## PROBLEM REQUIREMENTS:
Your task is to copy the stretch of lines in the records below that begins with the line containing "Given: Click the" and ends with the line containing "Screen dimensions: 1509x800", exactly as written, with nothing added.

## DATA RECORDS:
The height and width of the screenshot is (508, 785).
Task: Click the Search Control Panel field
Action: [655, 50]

---

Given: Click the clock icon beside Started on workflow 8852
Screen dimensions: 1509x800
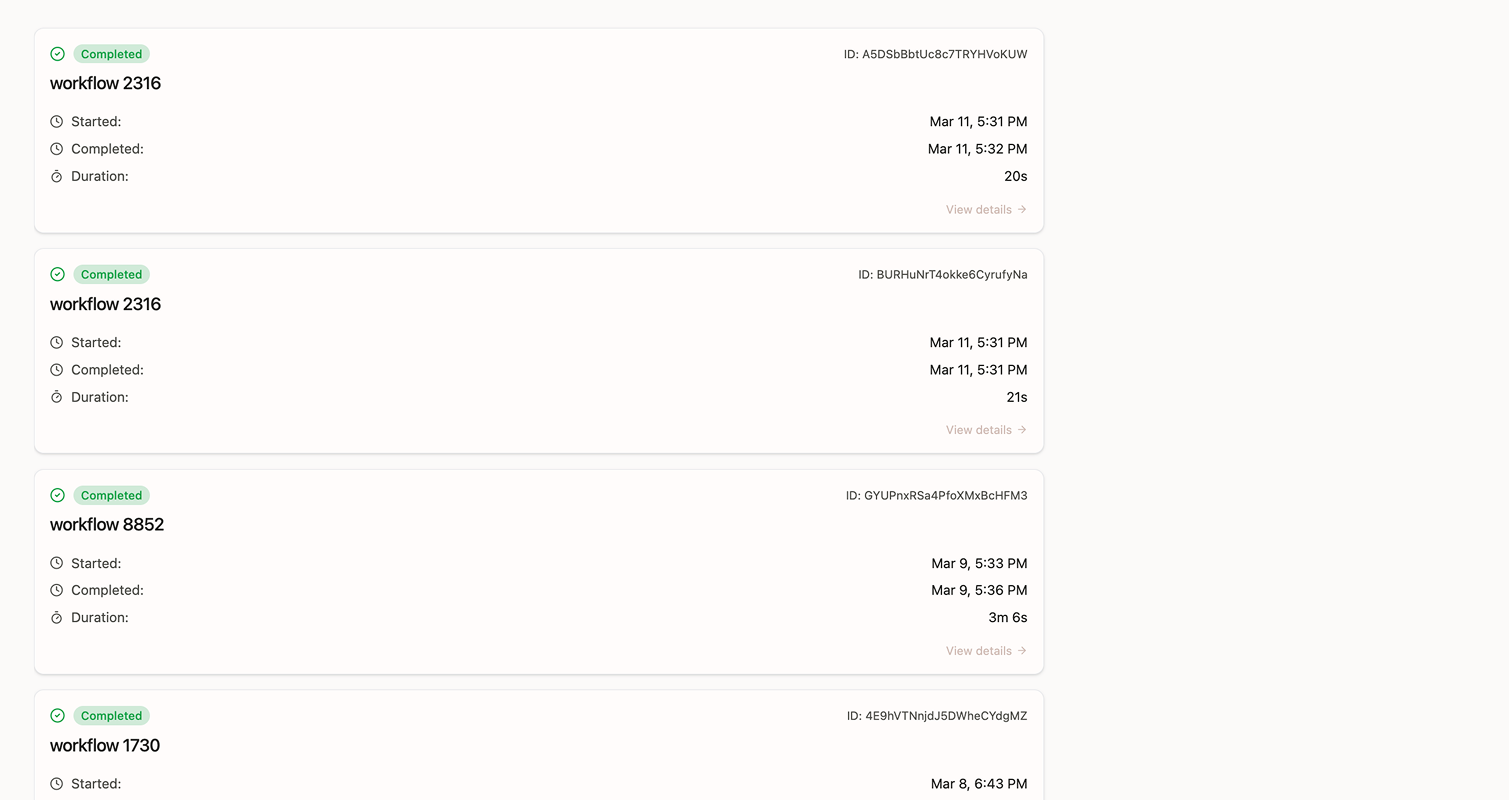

## REPLY TO THE TASK:
Given: Click the clock icon beside Started on workflow 8852
Screen dimensions: 1509x800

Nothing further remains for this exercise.